Comparison of mobile robot positioning techniques

Keywords: robot positioning, genetic algorithms, artificial intelligence methods, mobile robot, trilateration method

Abstract

The article compares the accuracy of mobile robot positioning by the technique based on genetic algorithms, which are related to artificial intelligence, and by the trilateration technique. The authors consider the application of appropriate terminology borrowed from genetics and data processing algorithms for this technical problem. When using the genetic algorithm, the coordinates of the robot are found using angular methods or rigid logic methods, which are not particularly effective because of the large amount of data that is not needed for positioning, so there is a need to select the most likely indicators to find the best route to the target.
The genetic algorithm used in this study first selects the data by a certain criterion to enter the first population, and then the data falls into the beginning of the genetic algorithm.
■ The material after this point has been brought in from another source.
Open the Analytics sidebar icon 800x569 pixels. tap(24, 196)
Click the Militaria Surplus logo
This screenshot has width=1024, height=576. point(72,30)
Each individual has chromosomes that represent a sequence of data, i.e., genes. After a chromosome is coded, the following genetic operations are performed: crossing over and mutation. These operations occur cyclically until a population with high fitness is found. The solution is a sequence of selected coordinates, from which a system is constructed to determine the optimal route to the destination.
The robot navigation techniques are compared in terms of coordinate positioning accuracy. Calculation results on dispersion and absolute positioning error show that the positioning using genetic algorithm gives less error than the one using trilateration method. The genetic algorithm allows finding the optimal solution of the positioning problem while reducing a significant influence of the measurement error of sensors and other measuring devices on the result.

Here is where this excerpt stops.